● Task description: Please write what comes next in the passage on production laws in construction scheduling, starting after its final sentence. The passage appears below, ahead of the listing.

● Source document:
Think about the five production laws that govern how projects actually flow. Little’s Law says limit work in process, rightsize batch sizes, adjust procurement to meet dates on a rhythm, do quality work as you go, and finish as you go. The law of bottlenecks says identify and optimize constraints systematically. The law of variation says reduce variation to improve flow. Kingman’s formula says improve cycle times on a rhythm with consistent capacity and reduced variation. Brooks’s Law says adding manpower and materials late in a project increases duration instead of decreasing it.
These aren’t suggestions. They’re not guidelines. They’re laws. You can’t violate them and expect success. When your project hits variation and you respond by throwing more crews at it, you’re violating Brooks’s Law. When you shift isolated pieces of the schedule instead of moving everything together to maintain rhythm, you’re violating the law of variation and Kingman’s formula. When you dissolve logic to make dates look achievable, you’re abandoning Little’s Law and the law of bottlenecks. You’re replacing production laws with hope. Math with miracles.
The cartoon Keith Cunningham bought captures this perfectly. Math on the left. “And then a miracle happens” in the middle. Results on the right. The professor says, “I think we need some more detail around step two.” When you dissolve logic in your schedule, you’ve eliminated step two. When you throw manpower at problems without analyzing Brooks’s Law, you’ve replaced step two with hope. When you shift isolated activities without checking whether that increases variation, you’re banking on miracles instead of following production laws.
If your project needs superintendent coaching, project support, or leadership development to build teams that follow production laws instead of hoping for miracles, Elevate Construction can help your field teams stabilize, schedule, and flow.
Watch for These Signals You’re Hoping for Miracles
Your project is vulnerable to miracle-based planning when you see these patterns:
- Schedule “fixes” that dissolve logic or shift isolated activities without analyzing production laws, revealing that planning has been replaced with wishful thinking
- Responses to variation that throw more manpower and materials at problems without checking Brooks’s Law, showing that hope is being substituted for systematic analysis
- Recovery strategies that break rhythms and increase variation while claiming to fix problems, indicating that solutions are creating more dysfunction than they’re solving
The Framework: Following Production Laws When Variation Occurs
The goal isn’t avoiding all variation or pretending problems don’t exist. It’s responding to variation systematically instead of hopefully. Following production laws instead of banking on miracles. Making actual plans instead of fake ones.
Show the reality immediately when variation occurs. Do not lie. Do not withhold truth. Do not avoid showing impact in the schedule. You’re not legally allowed to hide it. You have to show what actually happened. Once the impact is shown, then you make a plan. Not a fake plan. Not dissolved logic. Not wishful thinking. An actual plan that follows production laws and respects how work actually flows.
Test every response against production laws before implementing it. Does this help or hurt Kingman’s formula? Does it increase or decrease variation? Does it improve or disrupt bottleneck optimization? Does it align with Little’s Law? Does it violate Brooks’s Law? If your “solution” violates production laws, it’s not a solution. It’s a miracle dressed up as planning. Find a different approach that actually works with how production flows.

● Provided data:
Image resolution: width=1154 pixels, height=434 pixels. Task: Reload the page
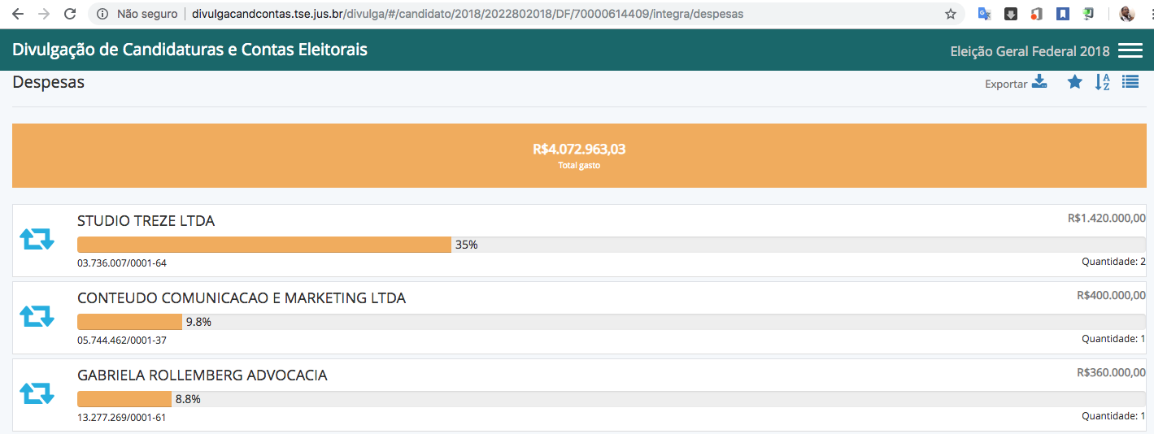(70, 14)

● Answer to this exercise:
Move schedules together to maintain rhythm instead of shifting isolated pieces. When concrete decks hit variation, don’t just shift the deck schedule. Shift columns, walls, and decks together. Keep the rhythm consistent. Maintain the handoffs. Preserve the crane schedule. Protect the procurement sequence. Keep crew cycles stable. It’s better to call that day a buffer day or lost day altogether and keep all relationships between phases consistent in rhythm than to create ripples of variation throughout the system by adjusting pieces in isolation.
Widen your circle and get help when needed. When variation occurs, you want to show the reality, make a plan that follows production laws, and determine whether you can hit the end date or whether you need help. If you need help, reach out. Bring in people who understand production laws. Get support from leadership. Expand your resources. But do it systematically, following Brooks’s Law, not randomly hoping more people equals more speed.
Don’t freak out when problems occur. Calm down. There are ways to get help. There are people who can help. And there are production laws that govern how to recover successfully. Follow them. When impact happens, you have to at least have one thing: a plan. Not hope. Not miracles. A plan. Patton said a good plan violently executed today is better than a perfect plan tomorrow. But Patton didn’t say no plan today violently executed. He said a good plan instead of a perfect plan. Everything you do has to have a plan that follows production laws.
The Practical Path Forward
Here’s how this works in practice. Your project hits variation. The deck schedule breaks. Someone suggests shifting just the decks out a few days. You need to decide whether that’s a plan or a miracle.
First question: does this follow production laws? Test it against Kingman’s formula, the law of bottlenecks, and the law of variation, Little’s Law, and Brooks’s Law. If it violates any of them, it’s not a plan. It’s wishful thinking. Find an approach that works with production laws instead of against them.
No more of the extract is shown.